Mais, même s’il pensait à l’ostracisme, un Athénien préférerait la justice d’Athènes. La loi de la chambre est plus inique encore et plus rigoureuse que ne l’était le vote par les coquilles. L’ostracisme exilait pour dix ans, la loi bannit pour jamais. L’ostracisme n’entraînait pas l’infamie, la loi porte la perte des droits politiques et la dégradation militaire[2]. L’ostracisme ne proscrivait qu’une seule personne à la fois ; la loi en menace trente ou quarante d’un coup. L’ostracisme au moins reconnaissait l’égalité des citoyens, puisqu’il était fait pour tous ; la loi vise une seule classe de Français et crée des privilèges, au sens que l’entendaient les Romains (privilégia, leges privatis irrogatœ) non point en faveur, mais au détriment des hommes dont les ancêtres ont porté à travers le monde l’oriflamme de la royauté et les trois couleurs de la nation. L’ostracisme devait être prononcé, dans des comices extraordinaires, par tout le peuple assemblé, avec la garantie d’une majorité considérable ; pour que

  1. Oratores Attici, édit. Didot, t. I, p. 85.

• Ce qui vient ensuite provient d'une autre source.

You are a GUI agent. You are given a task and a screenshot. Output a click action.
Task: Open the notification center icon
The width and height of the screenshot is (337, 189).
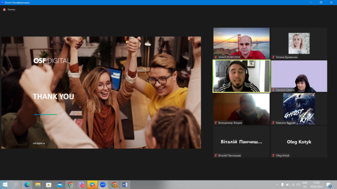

  2. Déclarer que les membres des familles ayant régné sur la France sont rayés des cadres de l’armée, c’est enlever leur grade à ceux qui en occupent. Or, enlever un grade, n’est-ce pas dégrader ? Dire qu’ils ne peuvent à aucun titre faire partie de l’armée, c’est les assimiler aux forçats libérés, mais non pas aux condamnés amnistiés. Ainsi, ceux qui ont brûlé Paris, assassiné des généraux, fusillé des gendarmes, tiré sur les pantalons rouges, peuvent, en vertu de l’amnistie, combattre pour la patrie, et ce plus sacré des droits et des devoirs est dédié aux Bourbons et aux Bonapartes.